Hidden latency in the Linux network stack

[+] nkurz|10 years ago|reply

Stray thoughts:

1) Any chance this bug would have manifested as "connection reset" errors when accessing HN? I exchanged email with Dan a couple months ago trying to figure out why about 10% of my requests were failing, but we never figured out the root cause before (after some weeks) the problem went away.

2) As others have pointed out, doubling the number of hash buckets seems like a bandaid. But other than the scolding comment, is there any reason not to go to an appropriately sized hash? If you know in advance that you are going to have 16K addresses (ie, not the use case the original code anticipated), it would seem beneficial to choose a data structure that has a fighting chance of providing good performance.

3) This seems like a wonderful argument for _against_ running your high performance DNS server on the same machine as your other services. Would containerization have helped here, possibly with each OS pinned to a set of cores? Is the cost of splitting it off onto a separate physical machine prohibitive? At the optimization level you are aiming for, "process isolation" seems like a pretty leaky abstraction.

4) Going farther down the path of reducing jitter, have you considered running a tickless (NOHZ_FULL) kernel? Perhaps you are already doing it, but quieting down the cores running your important services can make a significant difference. I've been exploring this direction, and have found it rewarding. Info on one way to measure is here: https://kernel.googlesource.com/pub/scm/linux/kernel/git/fre...
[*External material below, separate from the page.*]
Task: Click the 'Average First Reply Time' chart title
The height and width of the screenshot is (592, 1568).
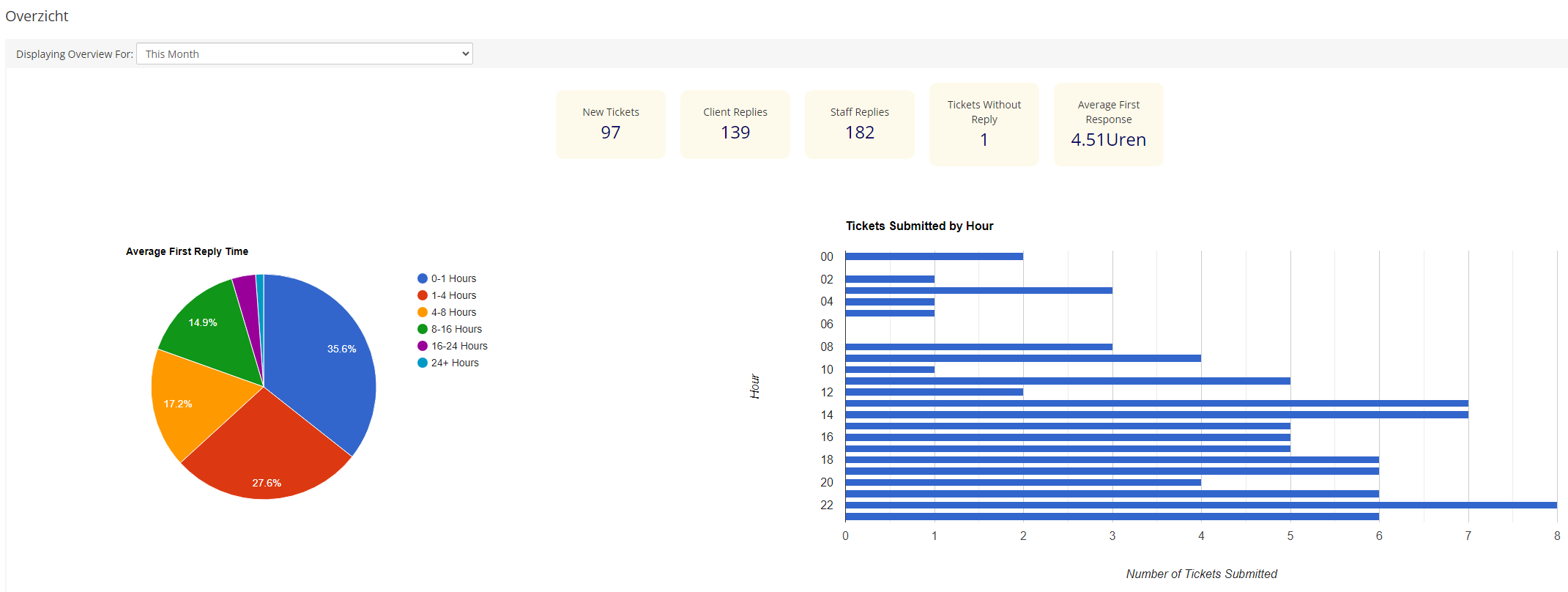Action: coord(187,251)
[+] majke|10 years ago|reply

1) Not really. Connection resets have nothing to do here. Are you by any chance running on a slow network? We did some debugging of problems slow clients recently.

2) Correct. Increasing number of buckets is a bandaid. Improving the linux code for inet_lookup_listener is not a trivial task. But for some reason Linux did optimize similar function for UDP. Wonders of the network stack.

3) Not really, dns can coexist with other services. The bug was having many TCP listening sockets on the same port without a good reason really. There is no DDoS benefit in splitting receive queues for TCP.

Containers won't help, the packets go to the same instance of LHTABLE.

4) Scheduling jitter is a subject for separate story.

[+] Florin_Andrei|10 years ago|reply

If the issue is in the kernel, containers won't solve it.

[+] ryao|10 years ago|reply

> 2) As others have pointed out, doubling the number of hash buckets seems like a bandaid. But other than the scolding comment, is there any reason not to go to an appropriately sized hash? If you know in advance that you are going to have 16K addresses (ie, not the use case the original code anticipated), it would seem beneficial to choose a data structure that has a fighting chance of providing good performance.

I am not familiar with the code, but it looks to me like having a separate hash table for address-bound sockets like you suggest would work.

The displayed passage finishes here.